- Try it -
Everything from the line containing "Where should I" through the final line of the entries, both included, should be copied exactly and with nothing else; please skip pictures.

- Data to process -
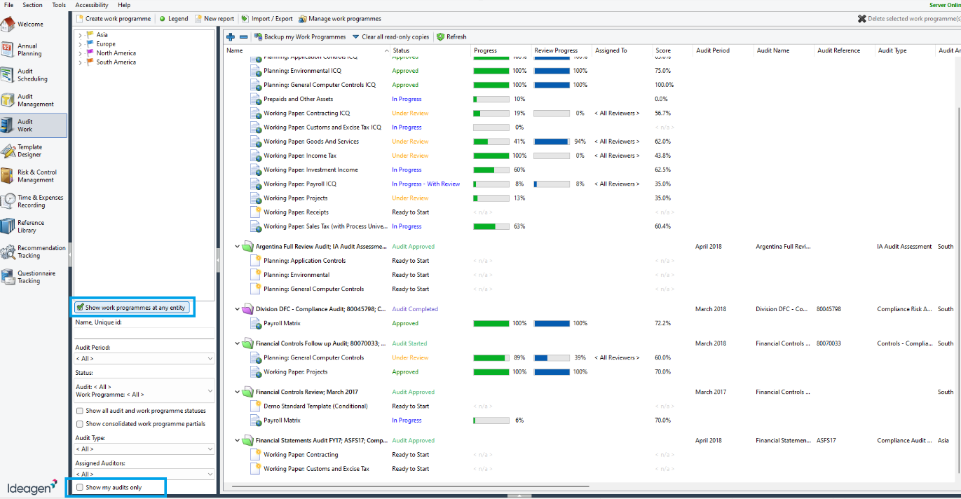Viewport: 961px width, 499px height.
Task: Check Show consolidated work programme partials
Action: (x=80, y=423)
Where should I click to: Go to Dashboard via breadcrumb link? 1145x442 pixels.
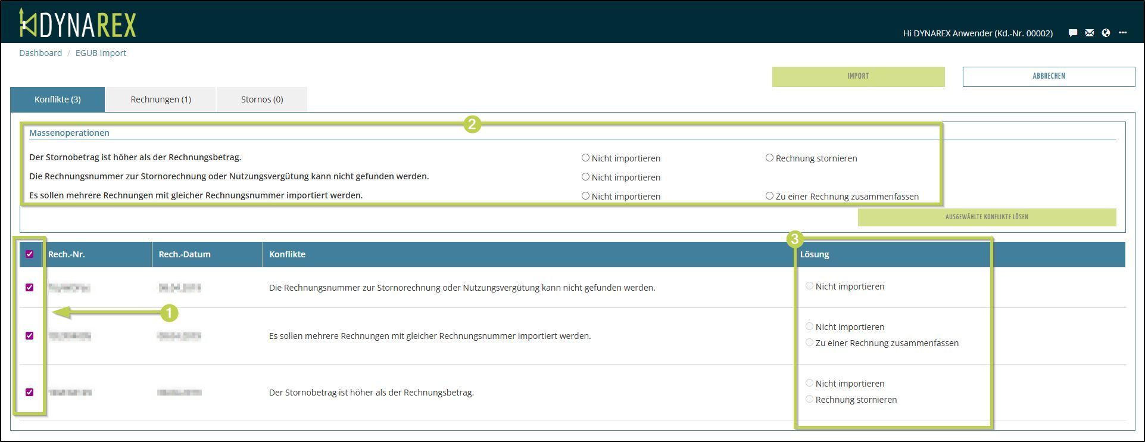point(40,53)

- The answer -
Where should I click to: Go to Dashboard via breadcrumb link? 1145x442 pixels.
point(40,53)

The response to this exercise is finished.